JPH0199454A - Manufacture of sheet coil - Google Patents

Abstract

PURPOSE:To prevent the short circuit of a metallic deposit pattern to be formed on a coil pattern by setting the pitch and opening width of resist layers at given values at the time of an etching treatment and by keeping the line width of said coil pattern almost constant from the outer periphery to the inner periphery thereof. CONSTITUTION:After a resist has been applied to the whole surface of a conductor thin film 2 laminated on a base 1, the applied surface is exposed to light and developed so that resist layers 3a, 3b are left in coil pattern-forming parts. In this case, the pitches P3, P4 and opening widths W1, W2 of said resist layers 3a, 3b are changed so that the pitch P1 of a coil pattern 4 on the outer peripheral side is larger than the pitch P2 of said coil pattern 4 on the inner peripheral side and the line width of the coil pattern 4 is kept almost constant from the outer periphery to the inner periphery thereof. After that, an etching treatment is applied to said conductor thin film 2 by the use of said resist layers 3a, 3b as masks and then the resist layers 3a, 3b are removed to obtain the coil pattern 4. A metallic deposit pattern 5 is formed on said coil pattern 4.

Description

DETAILED DESCRIPTION OF THE INVENTION [Field of Industrial Application] The present invention relates to a method of manufacturing a sheet coil having a fine pitch pattern.

[Summary of the invention]

The present invention provides a method for manufacturing a sheet coil in which plating is grown on a coil pattern formed on a substrate. By making it substantially constant from the inner circumference to the inner circumference, short circuits of the plating layer pattern formed on the coil pattern are prevented, and
The present invention provides a method for manufacturing a sheet coil with high reliability that improves the space factor and yield of a coil pattern.

[Conventional technology]

Conventionally, for example, motors and rotary transformers used coils wound with copper wire, but in recent years there has been a strong desire to make these products smaller and thinner, and sheet coils with coil patterns formed by etching have become more popular. Motors and rotary transformers that utilize this have been proposed.

For example, the sheet coil has a fine-pitch coil pattern having predetermined characteristics on a sheet-like substrate. To create this sheet coil, first, a conductive thin film was formed on a sheet-like substrate, and a resist layer was applied to it at equal intervals from the outer circumference to the inner circumference to form the desired spiral shape. Thereafter, by performing an etching process, a fine-pinch coil pattern having predetermined characteristics is formed. Fine-pitch coil patterns formed by etching in this way require the use of thick conductor thin films to improve reliability, but when etching is applied to such coil patterns, There is a risk that side etching may occur, resulting in a coil pattern that lacks reliability. Therefore, the conductor thin film formed on the substrate must be extremely thin, which reduces the cross-sectional area of the coil pattern (hereinafter referred to as space factor) and improves the properties of the sheet coil. is difficult.
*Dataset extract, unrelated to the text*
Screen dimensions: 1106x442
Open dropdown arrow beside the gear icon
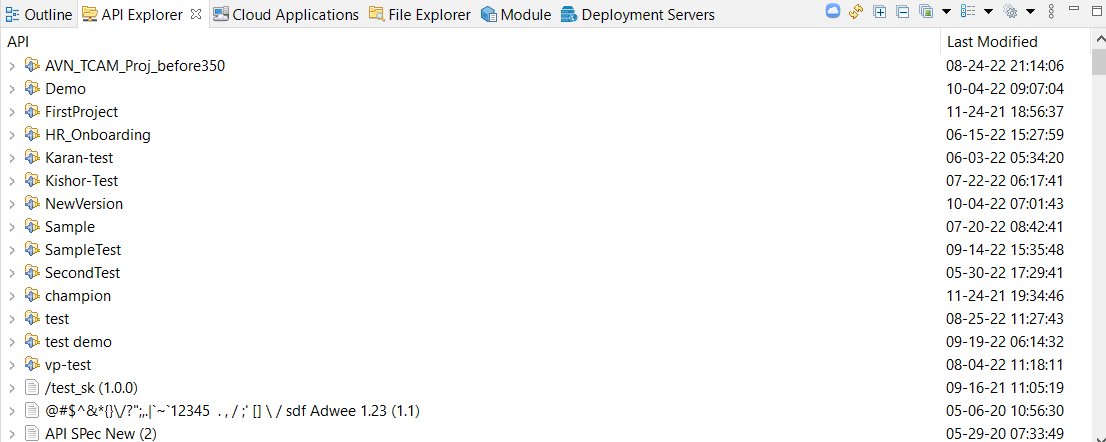(x=1029, y=12)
Therefore, in order to improve the space factor of the fine-pitch coil pattern as described above, electrolytic plating is applied to the substrate on which the coil pattern is formed to form a plating layer pattern on the coil pattern. It is proposed to improve the

[Problems to be Solved by the Invention] However, in electrolytic plating performed to improve the space factor of a coil pattern, the plating is deposited thickly in areas where the potential difference is high, that is, areas close to the electrodes, and in areas where the potential difference is low, That is, there is a tendency for plating to be thinly deposited in areas that are farther away from the electrode.

When electrolytic plating with this tendency is applied to a coil pattern, since the coil pattern is formed at a fine pitch at approximately equal intervals from the outer circumference to the inner circumference, the plating layer is more likely to be formed on the outer coil pattern. Plating layer patterns that are thickly deposited and formed on adjacent coil patterns may short-circuit to each other, causing a short circuit. This results in a decrease in product reliability and yield.

Therefore, the present invention was proposed in view of the above-mentioned problems, and it is possible to prevent short circuits in the plating layer pattern formed on the coil pattern, and to improve the space factor and yield of the coil pattern. The purpose of the present invention is to provide a highly reliable sheet coil manufacturing method.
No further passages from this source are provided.